[Collected data]
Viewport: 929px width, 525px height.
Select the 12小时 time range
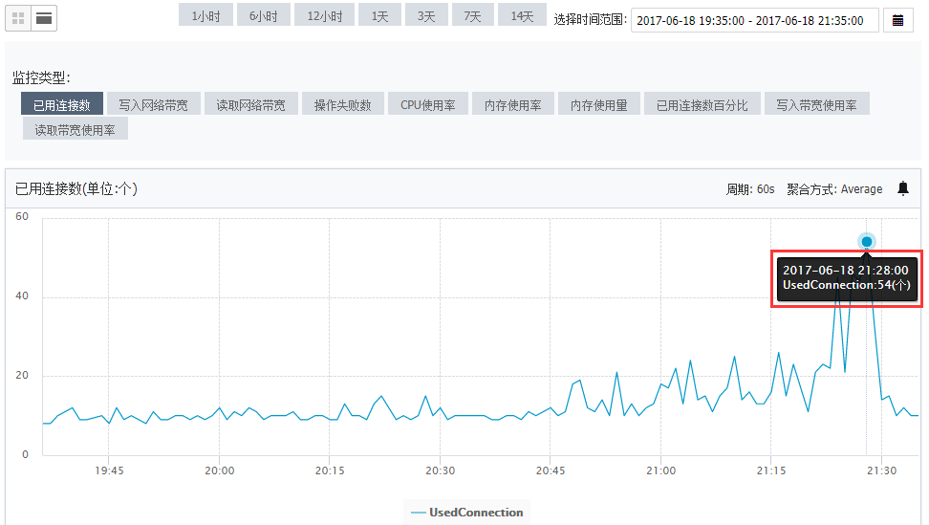(x=325, y=14)
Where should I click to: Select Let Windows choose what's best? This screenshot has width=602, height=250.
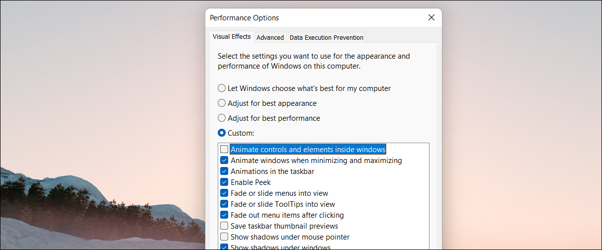tap(222, 88)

What to work on: Transcribe exactly the span of lines from the line holding "Select the 12小时 time range" through the last line above, both included. Pictures stay out.

Reply to the exercise:
Select the 12小时 time range
(x=325, y=14)
Where should I click to: Select Let Windows choose what's best? This screenshot has width=602, height=250.
tap(222, 88)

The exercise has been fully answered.